Week of January 6, 2020

Colin Dismuke / January 06, 2020

4 min read

A few things of note from around the Internet this week:

Pizza Toast

Craig Mod has a pizza toast obsession that grew into a Showa obsession, a kissa obsession, and then a community hub and aging population and “shuttered town” obsession. Really beautiful writing.

Warnings that implore parents not to leave their infants in their cars as they play, hypnotized for hours by small metal balls. This was the belt of Japanese road I had now been walking for two days. A belt where parents accidentally roasted their children.

But then that stretch of sin and sameness fell away. Homes, small gardens, marks of human scale began to appear, and just outside of Gifu city proper, I spotted a sign. A tiny square with modernist design impulses that spelled out “Yashiro” in Japanese. As I neared and saw the gently radiused windows, the petite frosted-glass globe above the doorway, I was pretty certain they’d have what I was looking for: pizza toast.


Darts

Come for theincredibly bad predictions that are compiled in this post, stay for a great summary of the book Superforecasting.

Before you make serious portfolio changes based upon some urgent warning, be sure you are well aware of the risks and opportunity costs of doing so…and make sure you know the full and complete track record of the forecaster upon which you are relying.
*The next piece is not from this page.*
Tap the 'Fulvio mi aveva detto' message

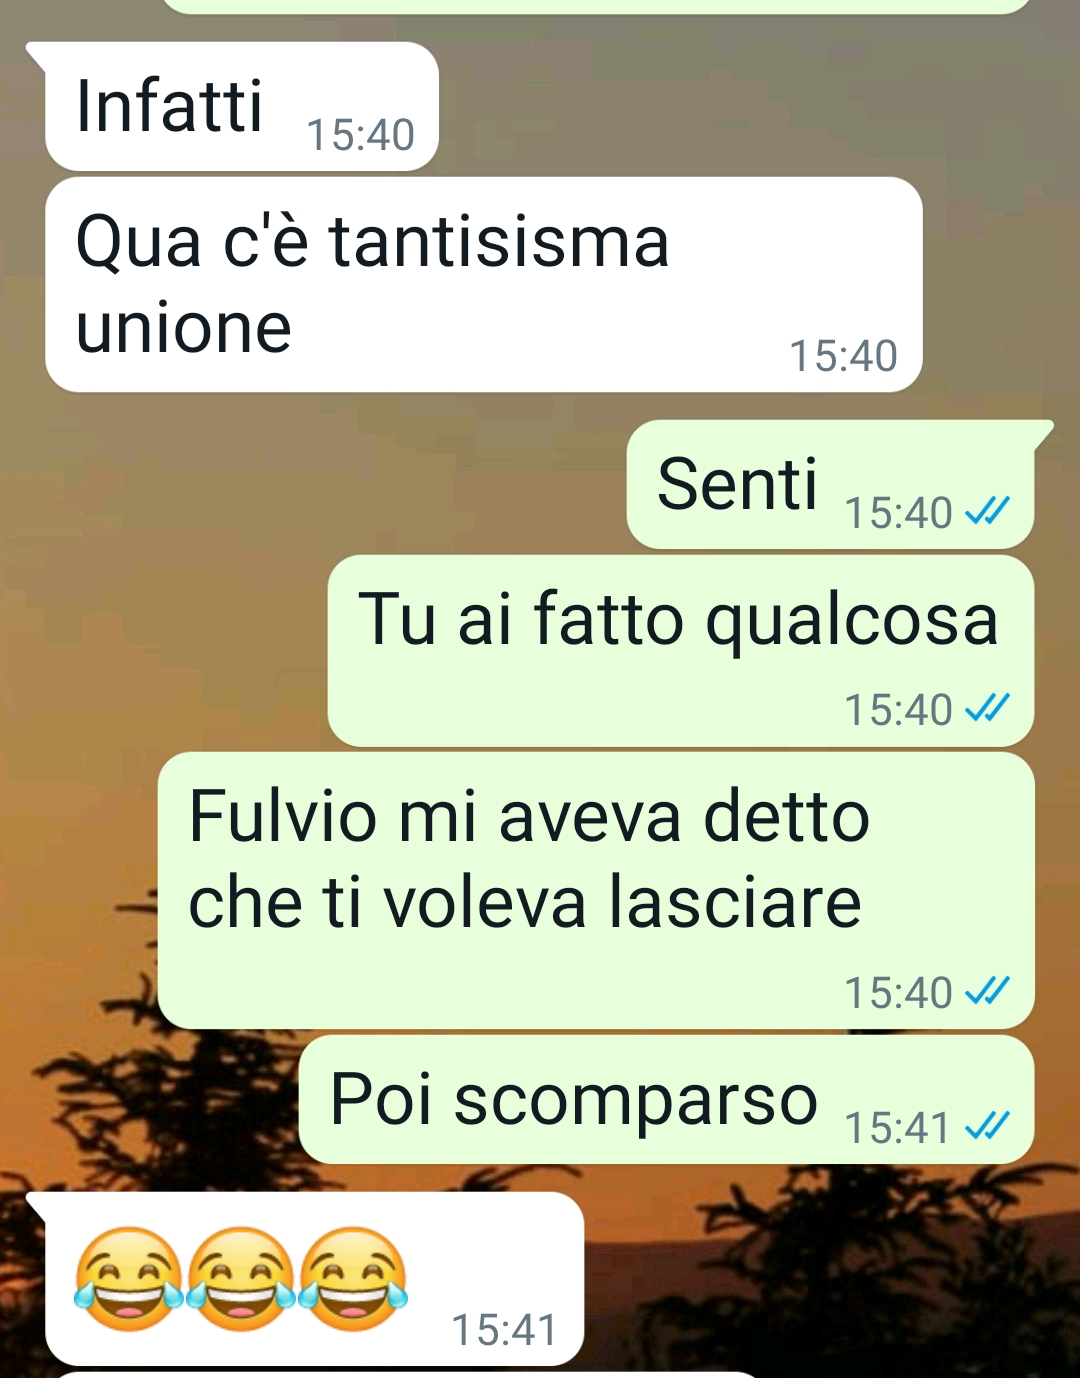click(596, 891)
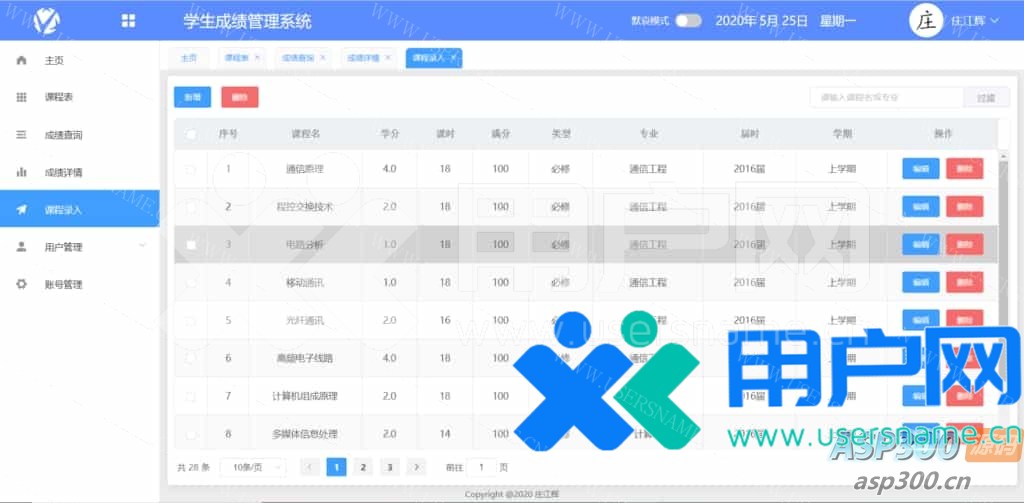Image resolution: width=1024 pixels, height=503 pixels.
Task: Click the four-square grid icon in the header
Action: 128,21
Very few “expert” forecasters will talk about their misses. And they all have lots of misses.


Assassin Marketplace

The future is going to be great. Brian Merchant reports on online assassination marketplaces and the very real people that are being targeted.

She fidgeted in her seat, and when she spoke, she mostly looked down at her plate. Seeing her in person made it abundantly clear: whoever had targeted Stern had succeeded in shattering her sense of security and well-being.


Drowning

Everything in personal finance is relative. Auren Hoffman writes about individuals that are financially drowning while making \$300,000+ per year.

As is the case with privilege in any form, one cannot speak of it as it is essentially a heretical topic. 95% of Americans would slap you in the face if you told them you made \$300k a year and were having money problems. Most would gladly trade places with you in a heartbeat. Nevertheless, it helps to understand the history and metrics we use to we measure income disparity at the very top – how can we quantify who is struggling when people are making enormous sums of money?


PJs

I remember reading about parajumpers in high school—maybe in some alternative universe I actually followed through on that interest and became one of these cowboys.

For many across the armed forces, however, the PJ is a cowboy. PJs embrace the image, tattooing green footprints on their ass cheeks to commemorate their wild legacy, the footprints taken after impressions PJ helicopters would leave on Vietnamese landing fields. Their wild legacy contains numerous exemplars: PJs jumping with patients from exploding helicopters, PJs flying into hurricanes and 80-foot waves, PJs taking bullets to the head and then returning to combat. One story tells of two PJs wrestling in an Afghan hut after a grenade rolled by; each tried to shield the other, competing over who should save whom. The grenade never detonated.